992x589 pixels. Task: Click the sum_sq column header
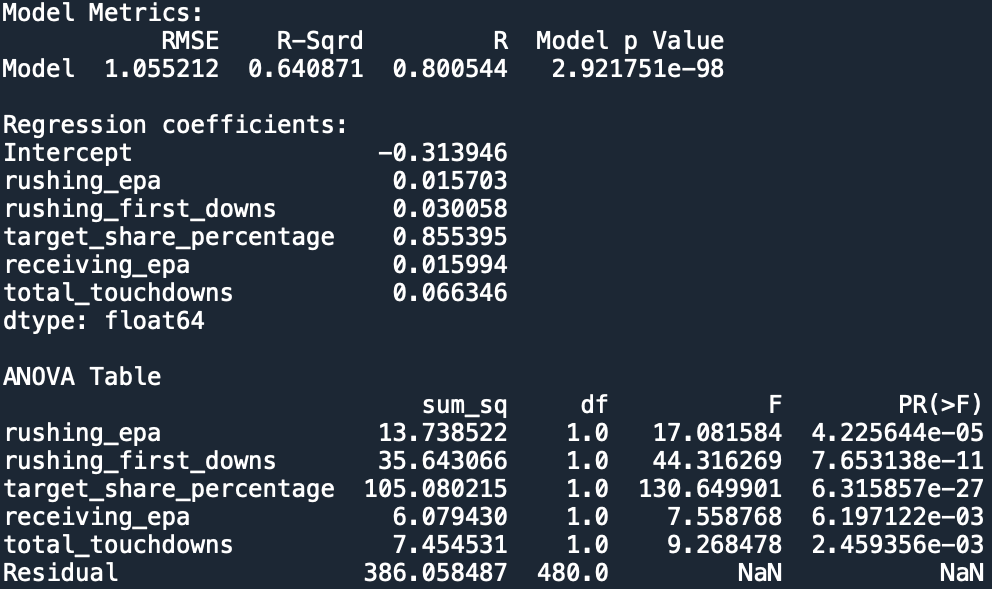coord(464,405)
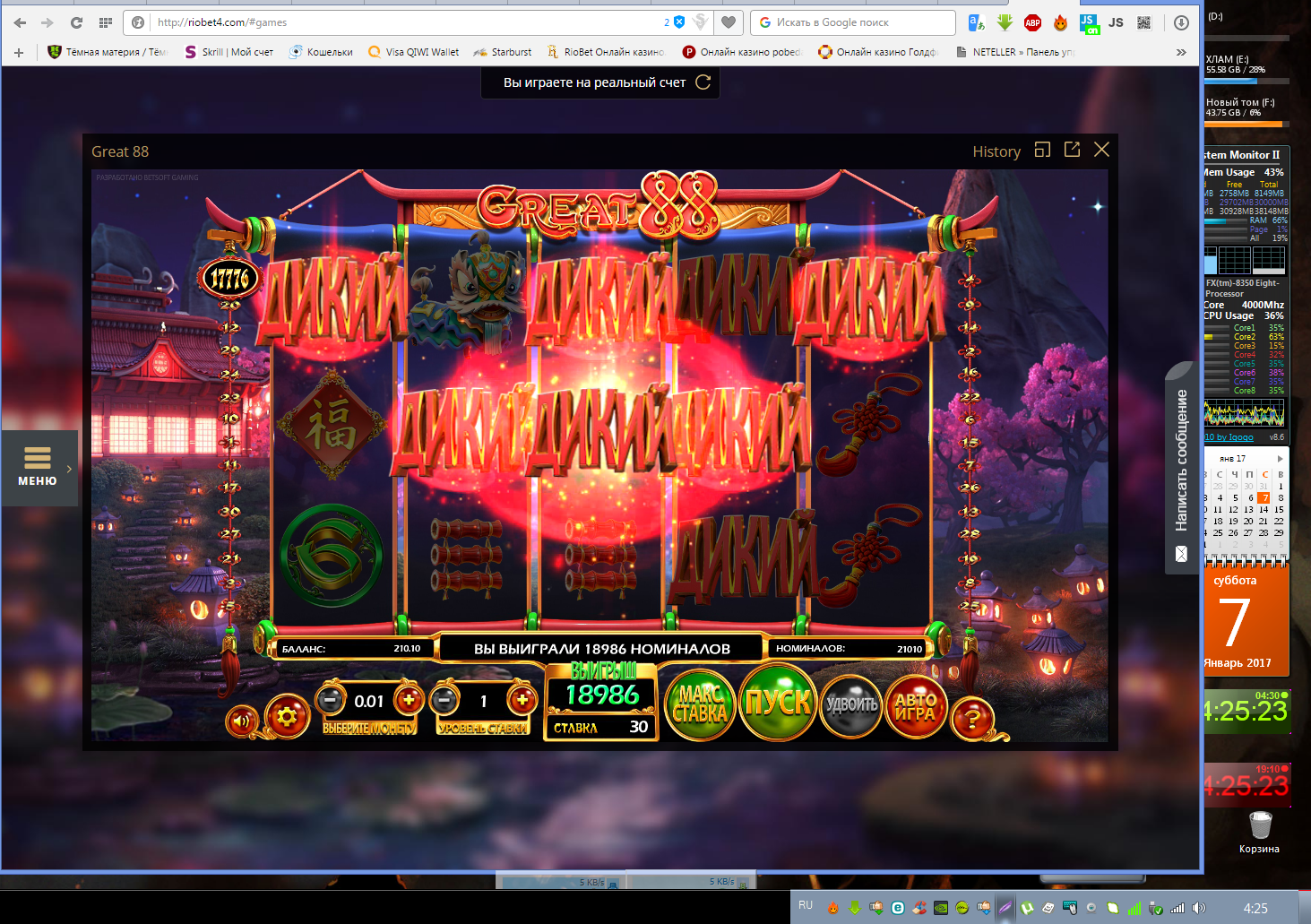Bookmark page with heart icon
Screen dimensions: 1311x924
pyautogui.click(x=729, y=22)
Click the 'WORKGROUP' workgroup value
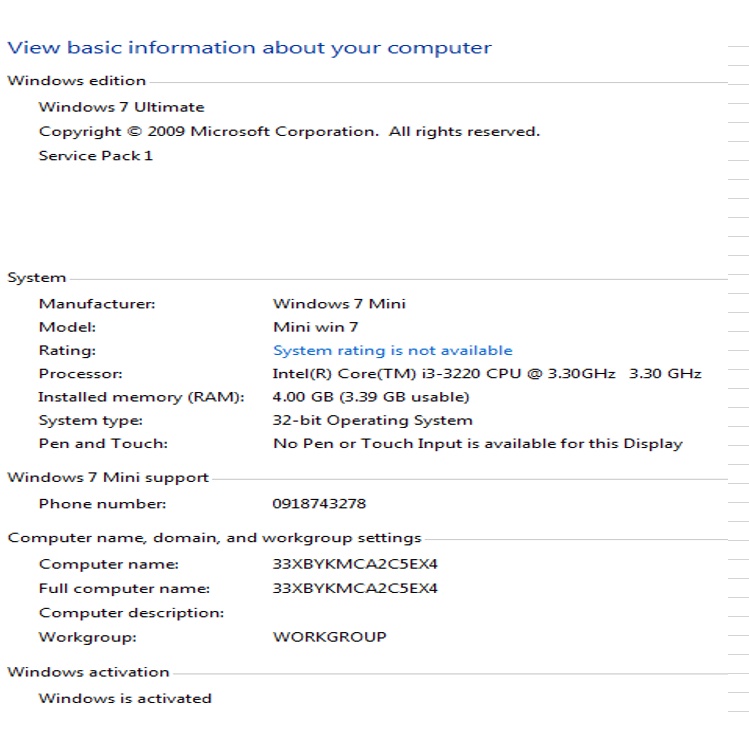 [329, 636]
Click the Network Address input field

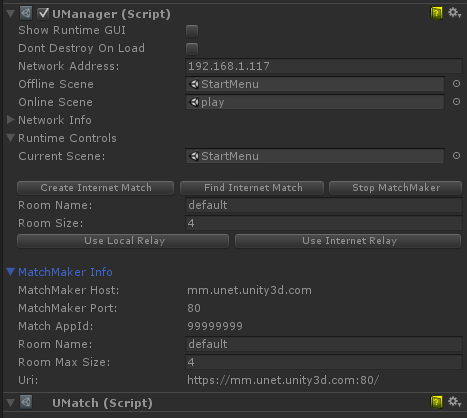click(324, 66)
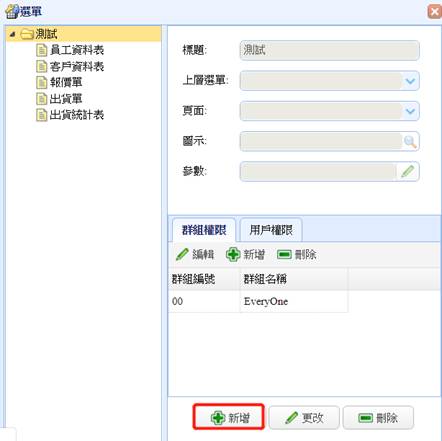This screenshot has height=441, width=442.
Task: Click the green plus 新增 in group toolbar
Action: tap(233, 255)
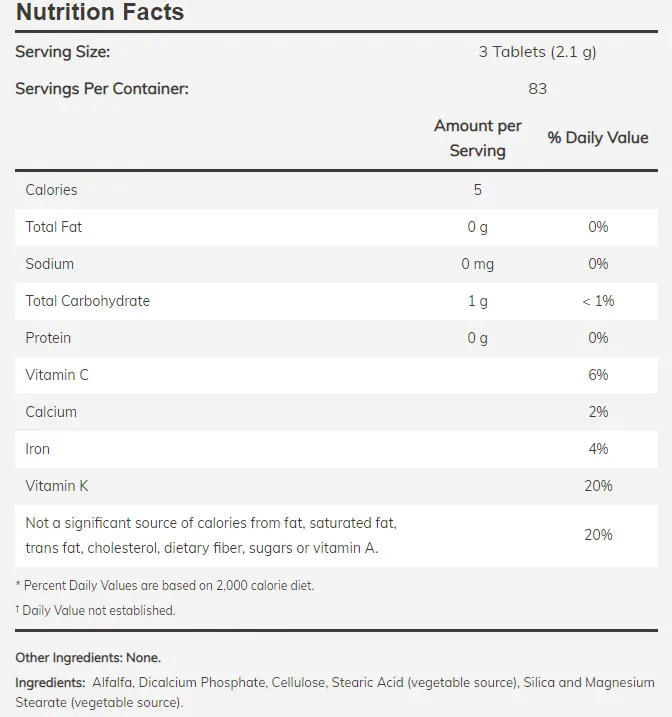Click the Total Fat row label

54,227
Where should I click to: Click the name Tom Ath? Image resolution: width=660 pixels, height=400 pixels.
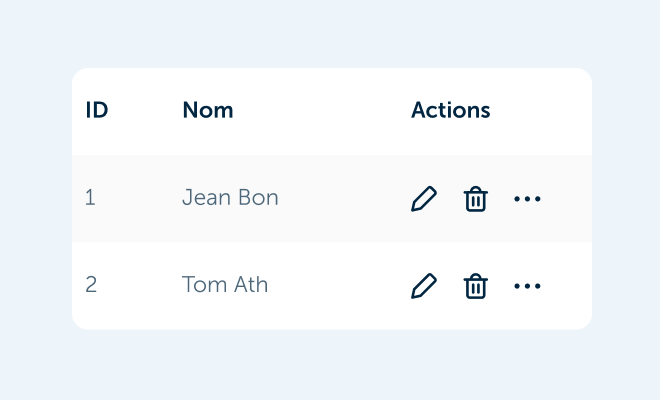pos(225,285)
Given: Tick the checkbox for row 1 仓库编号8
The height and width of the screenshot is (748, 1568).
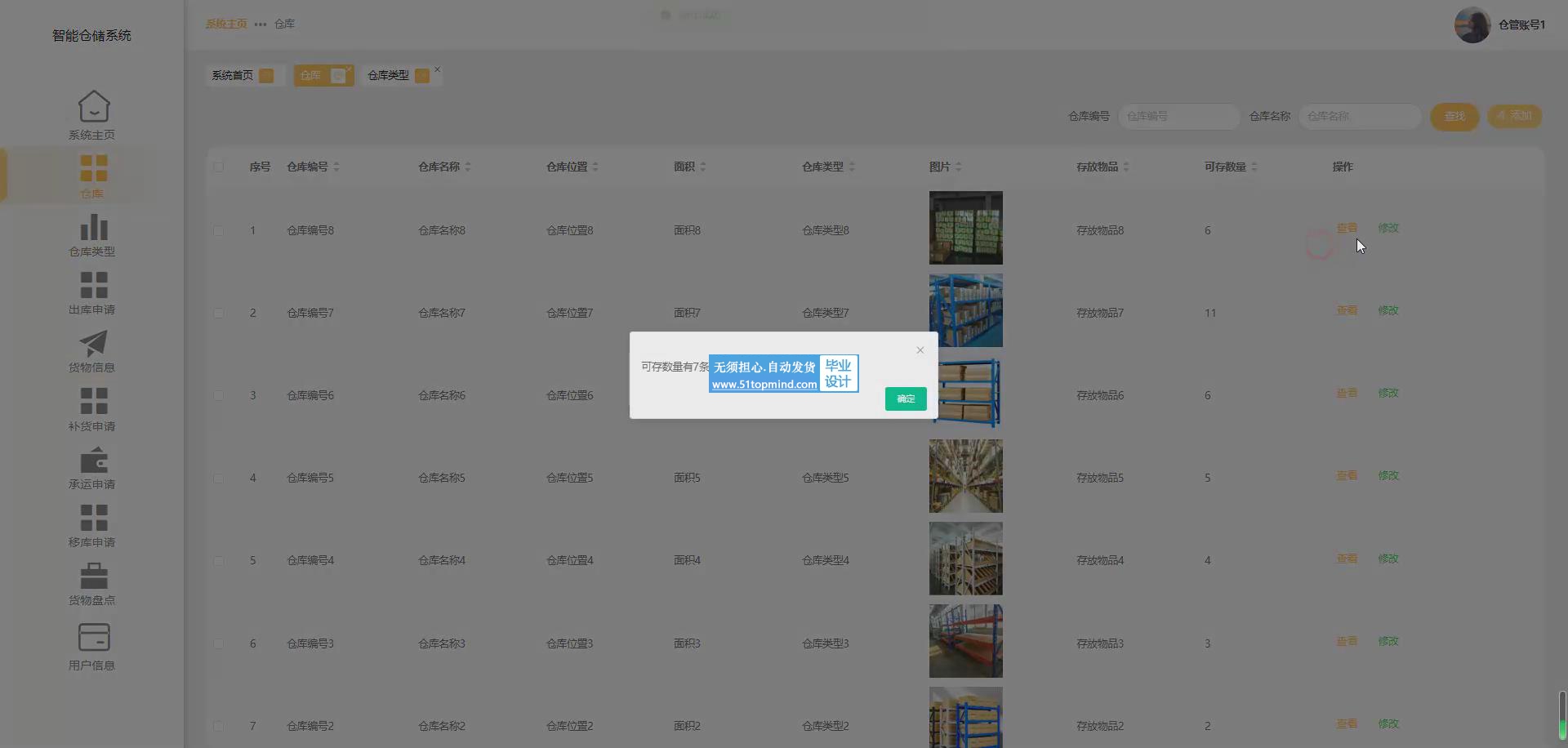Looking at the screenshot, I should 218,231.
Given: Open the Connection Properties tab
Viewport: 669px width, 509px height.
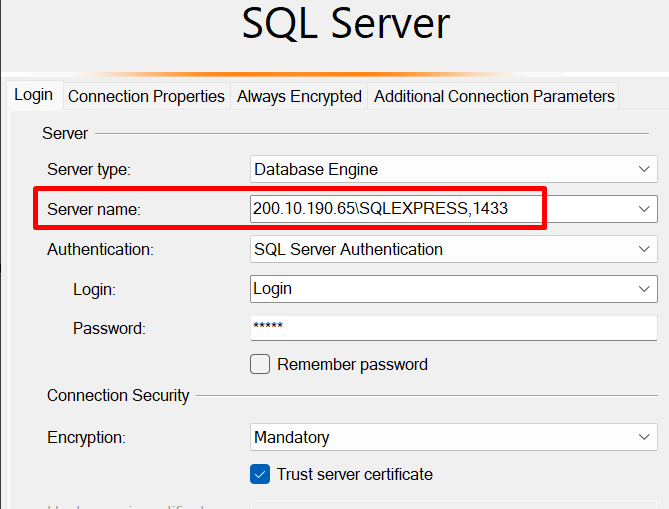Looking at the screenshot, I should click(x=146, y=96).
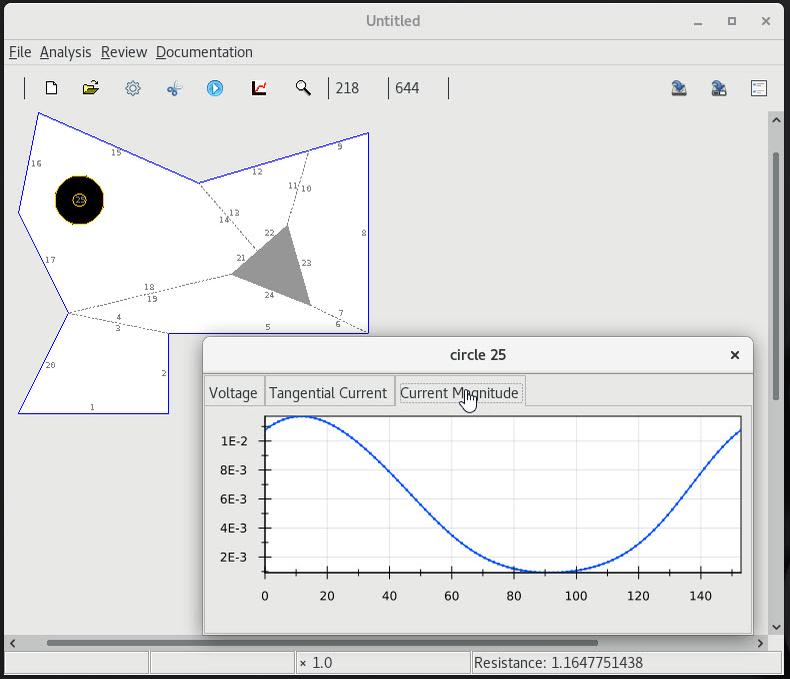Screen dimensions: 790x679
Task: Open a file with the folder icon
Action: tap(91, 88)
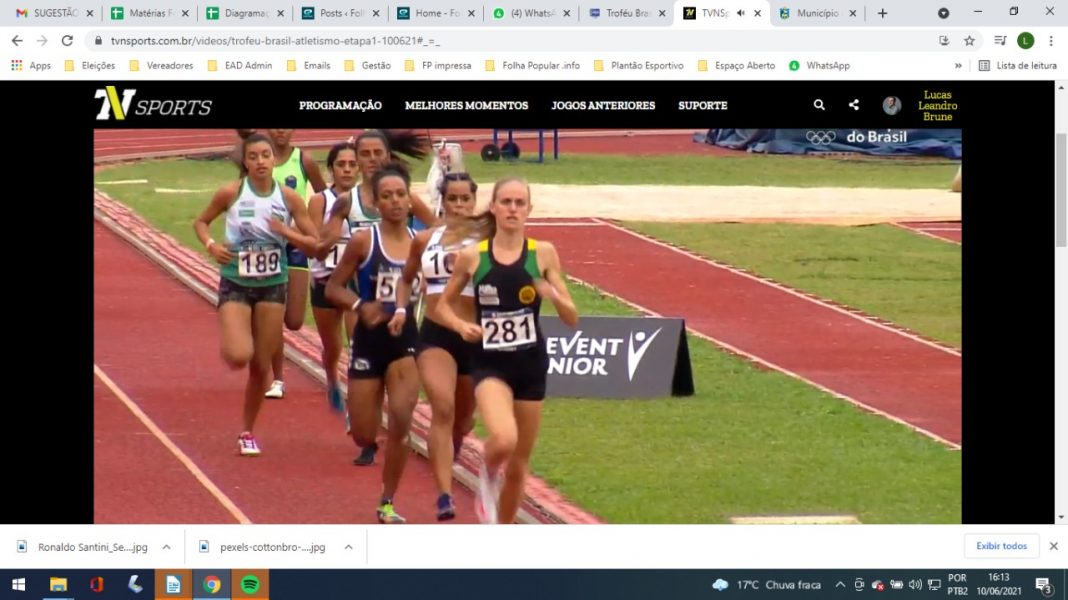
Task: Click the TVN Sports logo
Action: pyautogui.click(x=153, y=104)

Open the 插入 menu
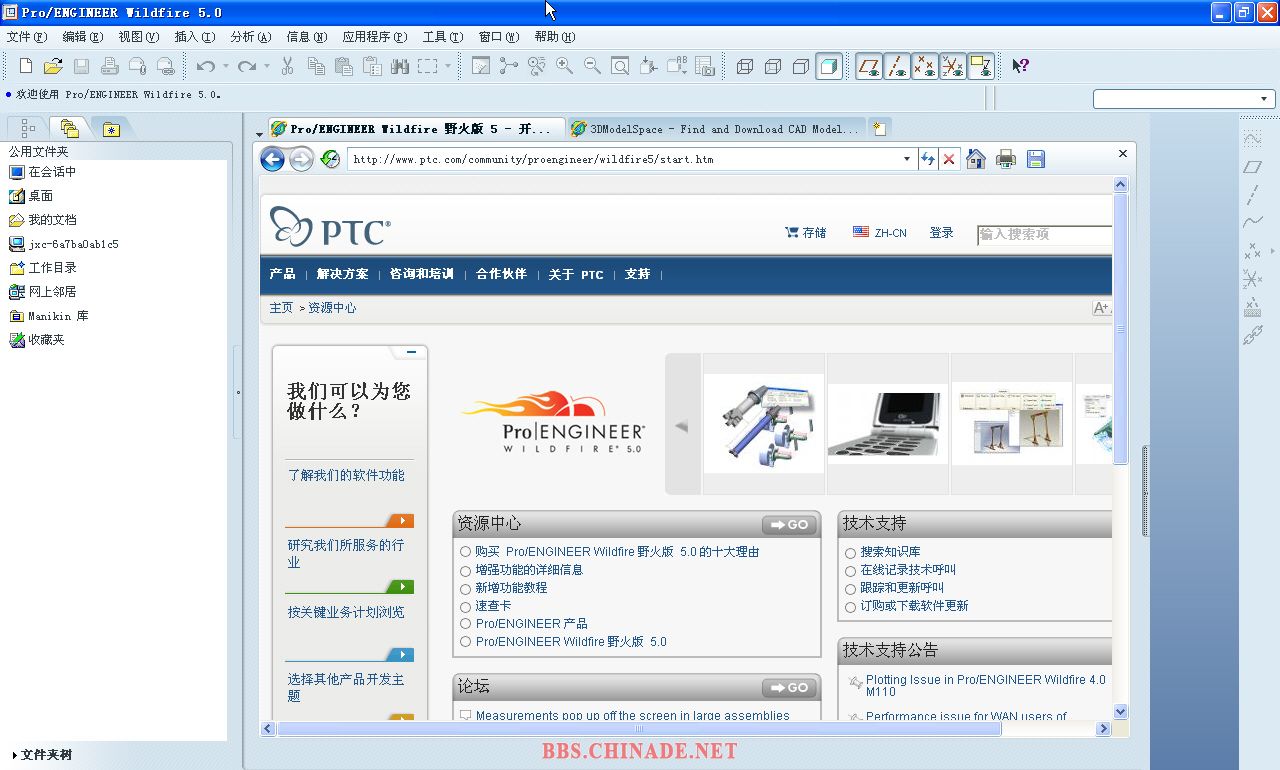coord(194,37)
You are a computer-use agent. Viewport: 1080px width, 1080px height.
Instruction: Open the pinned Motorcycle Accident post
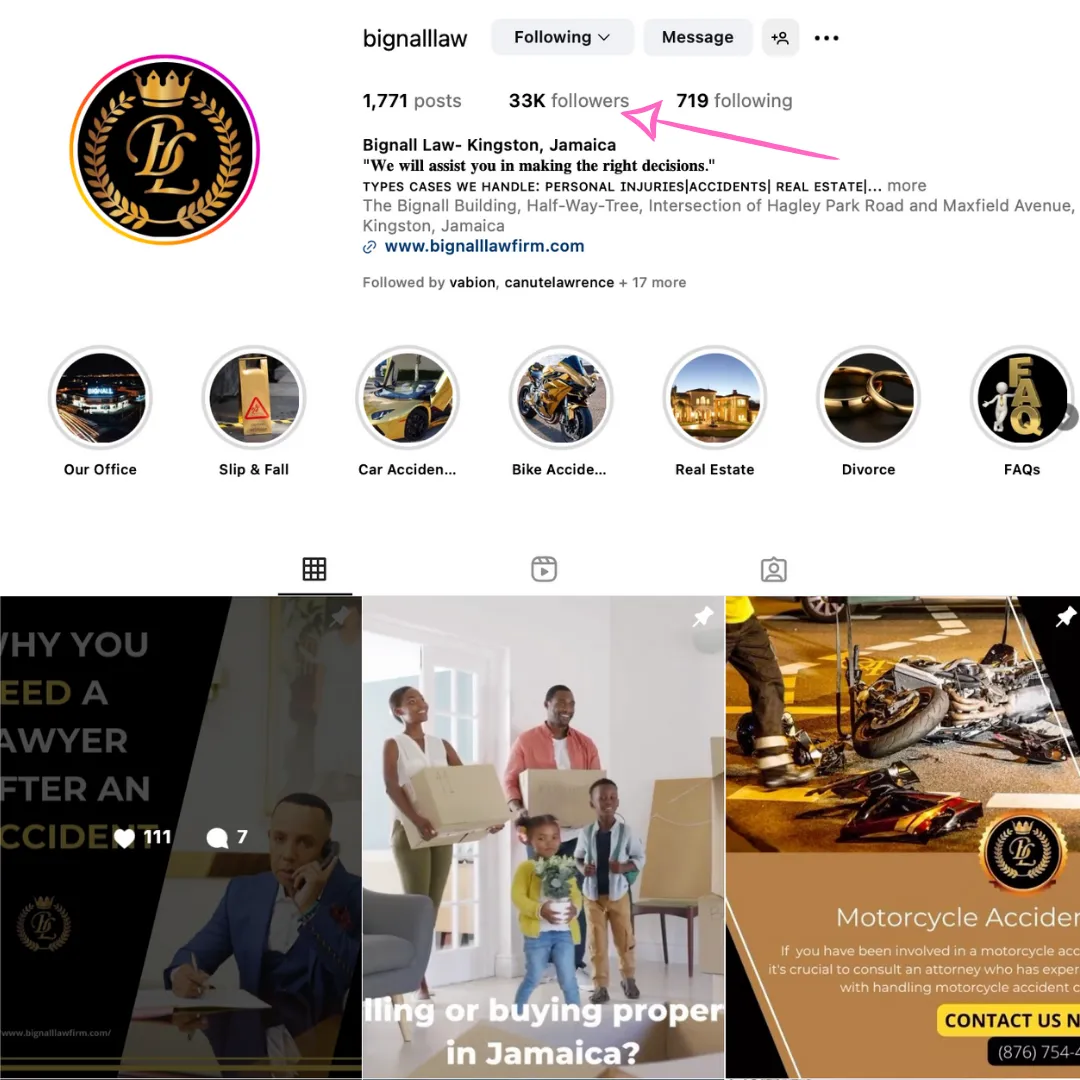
§
• _WHAT THIS TASK INVOLVES_
Because the copy must hold no pictures, return only the lines that run from the line containing "Given: Open the Connection Properties tab" to the end of the data above, each exactly as it stands.

• _ANSWER FOR THE TASK_
Given: Open the Connection Properties tab
Viewport: 669px width, 509px height.
Looking at the screenshot, I should click(x=146, y=96).
Screen dimensions: 790x679
Task: Open a file with the folder icon
Action: tap(91, 88)
Task: Click the TVN Sports logo
Action: pyautogui.click(x=153, y=104)

Open the 插入 menu
coord(194,37)
You are a computer-use agent. Viewport: 1080px width, 1080px height.
Instruction: Open the pinned Motorcycle Accident post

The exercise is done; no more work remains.